CALIFORNIA CRIMINAL DEFENSE: ILLEGALLY PROLONGED DETENTION? NO PROBLEM
In a week with perhaps the best case of the year (Arizona), we also get an outrage of the week, perhaps the outrage of the year. The California Court of Appeal has to really struggle even to come up with a traffic infraction to justify the detention in this case; get this, the headlights were out of alignment.
ARE YOU KIDDING?
Alrighty, then. But the detention was illegally prolonged, under McGaughran (25 Cal.3d 577). Atwater (532 U.S. 318) says that the 4th Amendment isn't violated by a state law permitting a custodial arrest for a fine-only infraction.
This California Court of Appeal mangles Atwater and comes up with a rule that the 4th Amendment permits custodial arrests for infractions, and concludes that McGauhran isn't the law, so illegally prolonged detentions don't require uppression under the 4th Amendment.
Don't believe me: "if the law enforcement officers had probable cause to believe defendant
committed traffic infractions, then detaining him longer than necessary to simply cite him did not violate the Fourth Amendment." So they ignore a case from the California Supremes and essentially permit extended detentions justified by the most trivial of traffic violations.
Oh, and they skillfully don't even mention the binding cases from the U.S. Supremes barring illegally prolonged detentions, U.S. v.
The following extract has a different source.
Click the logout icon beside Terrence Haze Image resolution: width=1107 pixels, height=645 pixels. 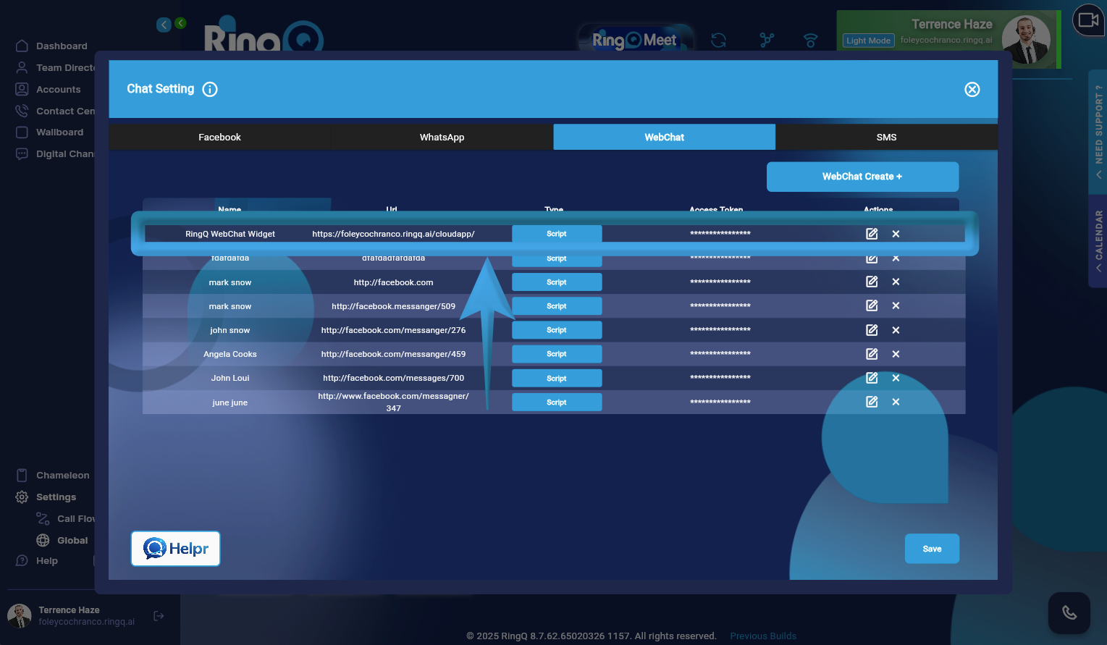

Sharpe (470 U.S. 675) and U.S. v. Place (462 U.S. 696).
And anyway, what does the scope of a custodial arrest have to do with an illegally prolonged detention prior to an arrest? What was searched? Sure enough, the police searched the car after the defendant was arrested and removed from it, violating our new winner, Arizona v. Gant, just decided by SCOTUS.!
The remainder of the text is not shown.